WHAT YOU WILL DO. Would you set down every entry shown below, precisely as written?

---------- DATA EXCERPTS

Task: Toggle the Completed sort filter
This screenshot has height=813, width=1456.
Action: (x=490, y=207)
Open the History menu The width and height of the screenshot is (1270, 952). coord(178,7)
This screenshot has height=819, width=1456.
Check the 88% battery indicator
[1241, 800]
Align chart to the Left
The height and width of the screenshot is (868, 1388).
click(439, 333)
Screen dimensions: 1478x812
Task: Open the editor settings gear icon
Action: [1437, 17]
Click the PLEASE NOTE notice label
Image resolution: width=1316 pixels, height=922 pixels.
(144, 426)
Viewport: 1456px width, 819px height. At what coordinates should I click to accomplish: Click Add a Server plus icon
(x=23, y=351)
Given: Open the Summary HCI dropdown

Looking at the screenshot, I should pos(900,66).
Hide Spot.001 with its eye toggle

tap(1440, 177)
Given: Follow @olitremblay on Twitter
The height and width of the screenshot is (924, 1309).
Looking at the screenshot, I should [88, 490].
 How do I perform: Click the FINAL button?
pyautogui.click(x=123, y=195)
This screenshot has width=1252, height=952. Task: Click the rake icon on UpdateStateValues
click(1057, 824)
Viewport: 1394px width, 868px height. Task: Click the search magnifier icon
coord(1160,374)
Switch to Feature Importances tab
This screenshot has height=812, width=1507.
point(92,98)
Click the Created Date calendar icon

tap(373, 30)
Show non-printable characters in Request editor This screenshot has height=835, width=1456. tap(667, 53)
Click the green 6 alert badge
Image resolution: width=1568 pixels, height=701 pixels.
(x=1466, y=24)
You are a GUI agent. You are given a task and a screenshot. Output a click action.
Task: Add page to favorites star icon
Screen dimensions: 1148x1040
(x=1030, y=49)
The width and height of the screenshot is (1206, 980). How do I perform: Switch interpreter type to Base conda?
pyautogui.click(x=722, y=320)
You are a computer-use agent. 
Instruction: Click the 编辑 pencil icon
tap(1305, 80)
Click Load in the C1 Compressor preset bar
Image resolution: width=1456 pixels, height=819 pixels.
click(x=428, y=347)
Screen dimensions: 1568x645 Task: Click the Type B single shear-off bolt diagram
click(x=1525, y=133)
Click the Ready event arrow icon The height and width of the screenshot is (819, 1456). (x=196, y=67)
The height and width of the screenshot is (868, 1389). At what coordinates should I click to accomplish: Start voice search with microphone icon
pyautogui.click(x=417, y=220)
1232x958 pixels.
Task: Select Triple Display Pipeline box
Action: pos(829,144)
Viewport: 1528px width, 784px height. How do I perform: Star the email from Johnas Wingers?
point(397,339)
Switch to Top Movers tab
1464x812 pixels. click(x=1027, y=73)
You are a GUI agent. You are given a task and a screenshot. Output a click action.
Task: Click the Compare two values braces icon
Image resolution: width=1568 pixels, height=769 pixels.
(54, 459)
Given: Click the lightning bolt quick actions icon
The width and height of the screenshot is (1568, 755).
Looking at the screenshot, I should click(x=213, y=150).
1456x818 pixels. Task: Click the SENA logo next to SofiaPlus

--------------------

RESPONSE FOR THIS EXERCISE.
Task: Toggle the Completed sort filter
This screenshot has height=813, width=1456.
Action: (x=490, y=207)
Open the History menu The width and height of the screenshot is (1270, 952). coord(178,7)
This screenshot has height=819, width=1456.
Check the 88% battery indicator
[1241, 800]
Align chart to the Left
The height and width of the screenshot is (868, 1388).
click(439, 333)
Screen dimensions: 1478x812
Task: Open the editor settings gear icon
Action: [1437, 17]
Click the PLEASE NOTE notice label
Image resolution: width=1316 pixels, height=922 pixels.
(144, 426)
Viewport: 1456px width, 819px height. At what coordinates should I click to accomplish: Click Add a Server plus icon
(x=23, y=351)
Given: Open the Summary HCI dropdown

Looking at the screenshot, I should pos(900,66).
Hide Spot.001 with its eye toggle

tap(1440, 177)
Given: Follow @olitremblay on Twitter
The height and width of the screenshot is (924, 1309).
Looking at the screenshot, I should [88, 490].
 How do I perform: Click the FINAL button?
pyautogui.click(x=123, y=195)
This screenshot has width=1252, height=952. Task: Click the rake icon on UpdateStateValues
click(1057, 824)
Viewport: 1394px width, 868px height. Task: Click the search magnifier icon
coord(1160,374)
Switch to Feature Importances tab
This screenshot has height=812, width=1507.
point(92,98)
Click the Created Date calendar icon

tap(373, 30)
Show non-printable characters in Request editor This screenshot has height=835, width=1456. tap(667, 53)
Click the green 6 alert badge
Image resolution: width=1568 pixels, height=701 pixels.
(x=1466, y=24)
You are a GUI agent. You are given a task and a screenshot. Output a click action.
Task: Add page to favorites star icon
Screen dimensions: 1148x1040
(x=1030, y=49)
The width and height of the screenshot is (1206, 980). How do I perform: Switch interpreter type to Base conda?
pyautogui.click(x=722, y=320)
You are a computer-use agent. 
Instruction: Click the 编辑 pencil icon
tap(1305, 80)
Click Load in the C1 Compressor preset bar
Image resolution: width=1456 pixels, height=819 pixels.
click(x=428, y=347)
Screen dimensions: 1568x645 Task: Click the Type B single shear-off bolt diagram
click(x=1525, y=133)
Click the Ready event arrow icon The height and width of the screenshot is (819, 1456). (x=196, y=67)
The height and width of the screenshot is (868, 1389). At what coordinates should I click to accomplish: Start voice search with microphone icon
pyautogui.click(x=417, y=220)
1232x958 pixels.
Task: Select Triple Display Pipeline box
Action: pos(829,144)
Viewport: 1528px width, 784px height. How do I perform: Star the email from Johnas Wingers?
point(397,339)
Switch to Top Movers tab
1464x812 pixels. click(x=1027, y=73)
You are a GUI agent. You are given a task and a screenshot. Output a click action.
Task: Click the Compare two values braces icon
Image resolution: width=1568 pixels, height=769 pixels.
(54, 459)
Given: Click the lightning bolt quick actions icon
The width and height of the screenshot is (1568, 755).
Looking at the screenshot, I should click(x=213, y=150).
1456x818 pixels. Task: Click the SENA logo next to SofiaPlus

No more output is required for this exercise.